Overcoming Resistance to Change: The Human Element in Digital Transformation

While digital tools and upskilling programs are essential, manufacturers must also address the human side of digital transformation. Resistance to change, commonly referred to as "change management," is one of the greatest obstacles in modern manufacturing. At the AMNA conference, leaders from Stellantis, General Motors, and Bosch discussed how combining digital tools with lean manufacturing practices can drive productivity while engaging workers in the process.

The key is to integrate technology in a way that enhances human problem-solving abilities, rather than replacing them. When workers understand the benefits of digital tools and see how they can improve their daily tasks, adoption rates soar. Therefore, success depends not only on the technology itself but also on how it is introduced and supported by leadership.

The Global Competitive Landscape: Knowledge vs. Speed

As 2026 progresses, the automotive industry faces intense global competition. Chinese automakers, such as Nio and BYD, are rapidly scaling EV production, leveraging vertical integration and agile, digital-first manufacturing strategies. Western manufacturers, meanwhile, are attempting to retrofit legacy plants for EV production without halting traditional manufacturing lines.

This creates a structural imbalance: Chinese companies can design and produce new EV models much faster than their Western counterparts, who operate on longer development cycles. However, Western manufacturers hold a distinct advantage—decades of accumulated knowledge in quality control, continuous improvement, and supply chain management. The challenge lies in merging this expertise with modern digital tools to remain competitive.

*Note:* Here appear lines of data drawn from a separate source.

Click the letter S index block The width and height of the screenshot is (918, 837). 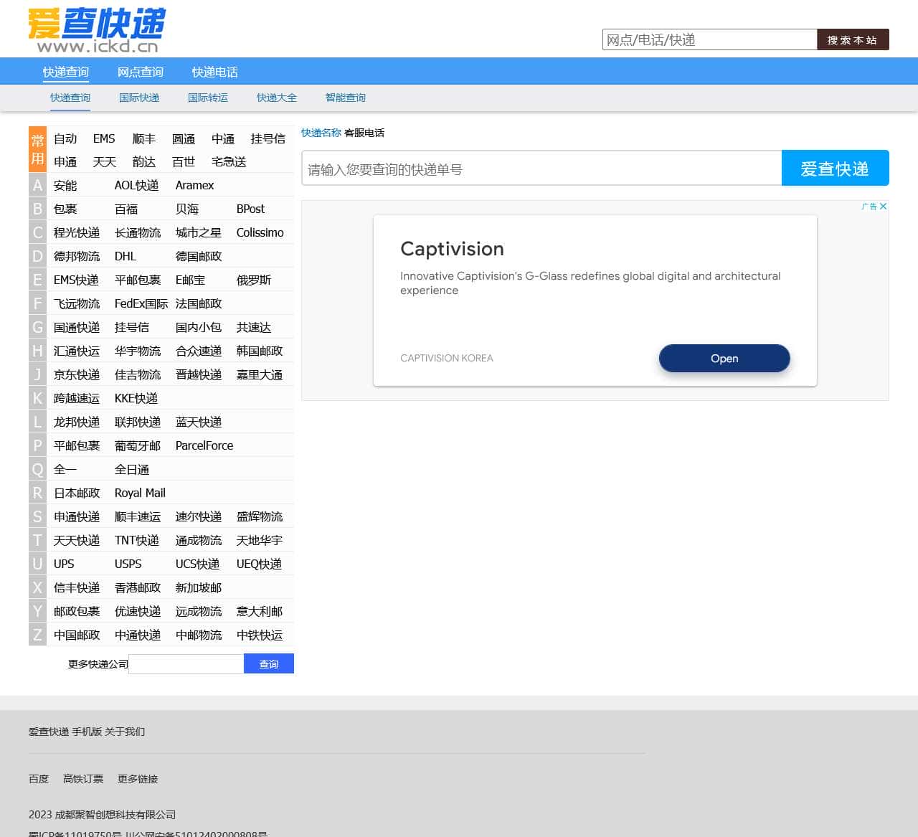click(37, 517)
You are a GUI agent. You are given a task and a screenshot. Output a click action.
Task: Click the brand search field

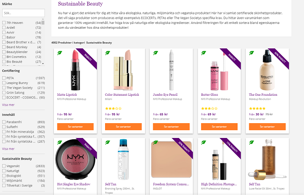tap(23, 13)
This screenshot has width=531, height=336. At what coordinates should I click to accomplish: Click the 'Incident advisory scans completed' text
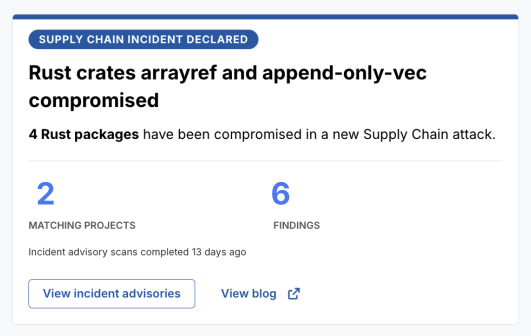(x=109, y=252)
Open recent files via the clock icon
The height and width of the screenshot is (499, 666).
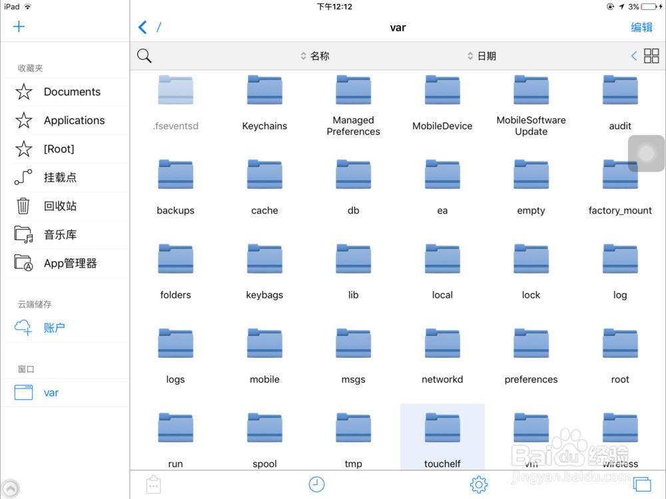coord(316,484)
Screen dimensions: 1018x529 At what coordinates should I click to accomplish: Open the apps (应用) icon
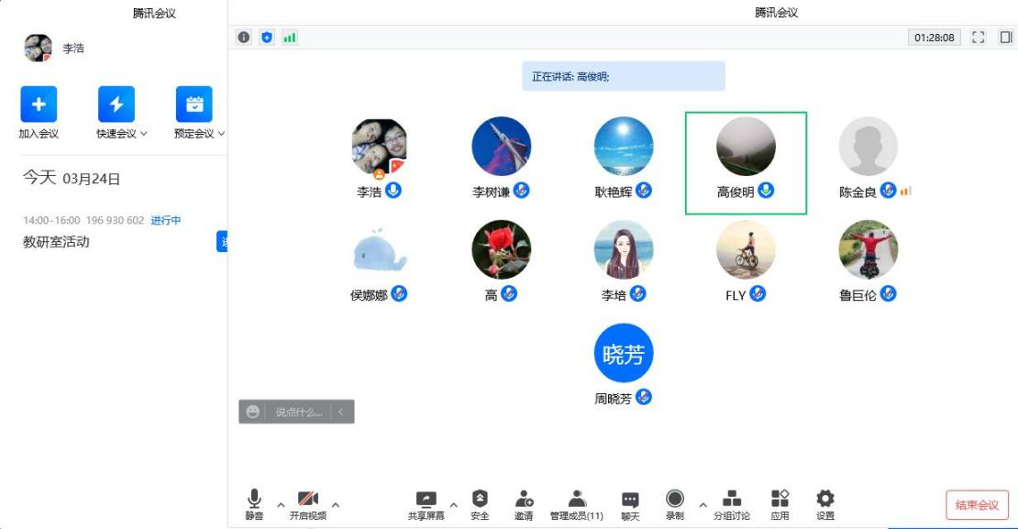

Manufacturers who succeed in combining their rich history of manufacturing excellence with cutting-edge technologies will have a significant edge over rivals. On the other hand, those who fail to capture and transfer knowledge may struggle to compete against faster-moving, digitally native companies.

The Imperative of Knowledge Preservation

The clock is ticking for automotive manufacturers to capture and preserve the expertise of retiring workers. As the industry's shift to electrification and digital manufacturing accelerates, the challenge becomes even more pressing. The technology exists to preserve institutional knowledge—whether through AI, digital twins, or other tools—but time is running out.

The companies that succeed in this knowledge transfer race will not only preserve their competitive advantage but also ensure the long-term sustainability of their operations. As 2026 unfolds, the winners will be those who treat their retiring workers as a valuable resource, capturing their knowledge through active encoding and digital preservation rather than allowing it to dissipate into retirement.

Application Case Study: Capturing Knowledge in Battery Production

A leading automotive manufacturer recently launched an internal program to capture knowledge from experienced engineers in battery production. Through a combination of digital twin technology and AI-based learning platforms, the company documented not only the steps involved in battery assembly but also the reasoning behind each decision. This "wisdom encoding" allowed new employees to benefit from real-world troubleshooting insights and accelerated their learning curve, reducing common errors in the process.